Compare Homer.  Il. iii. 3.  Virgil.  Aeneid. 1 x. 264, and
Ruccellai, Le Api, 942, and Dante’s Purgatory, Canto xxiv. 63.

v. 96.  The land.] Ravenna.

v. 99 Love, that in gentle heart is quickly learnt.]
        Amor, Ch’ al cor gentil ratto s’apprende. 
A line taken by Marino, Adone, c. cxli. st. 251.

v. 102.  Love, that denial takes from none belov’d.]
        Amor, ch’ a null’ amato amar perdona. 
So Boccacio, in his Filocopo. l.1. 
        Amore mal non perdono l’amore a nullo amato. 
And Pulci, in the Morgante Maggiore, c. iv. 
        E perche amor mal volontier perdona,
        Che non sia al fin sempre amato chi ama. 
Indeed many of the Italian poets have repeated this verse.

v. 105.  Caina.] The place to which murderers are doomed.

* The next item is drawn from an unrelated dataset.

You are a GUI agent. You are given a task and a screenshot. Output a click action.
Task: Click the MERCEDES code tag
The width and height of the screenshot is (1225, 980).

v. 113.  Francesca.] Francesca, daughter of Guido da Polenta, lord of Ravenna, was given by her father in marriage to Lanciotto, son of Malatesta, lord of Rimini, a man of extraordinary courage, but deformed in his person.  His brother Paolo, who unhappily possessed those graces which the husband of Francesca wanted, engaged her affections; and being taken in adultery, they were both put to death by the enraged Lanciotto.  See Notes to Canto xxvii. v. 43 The whole of this passage is alluded to by Petrarch, in his Triumph of Love c. iii.

v. 118. 
        No greater grief than to remember days
        Of joy,xwhen mis’ry is at hand!]
Imitated by Marino: 
        Che non ha doglia il misero maggiore
        Che ricordar la giola entro il dolore. 
               Adone, c. xiv. st. 100
And by Fortiguerra: 
               Rimembrare il ben perduto
        Fa piu meschino lo presente stato. 
               Ricciardetto, c. xi. st. 83. 
The original perhaps was in Boetius de Consol.  Philosoph.  “In
omni adversitate fortunae infelicissimum genus est infortunii
fuisse felicem et non esse.” 1. 2. pr. 4

v. 124.  Lancelot.] One of the Knights of the Round Table, and the lover of Ginevra, or Guinever, celebrated in romance.  The incident alluded to seems to have made a strong impression on the imagination of Dante, who introduces it again, less happily, in the Paradise, Canto xvi.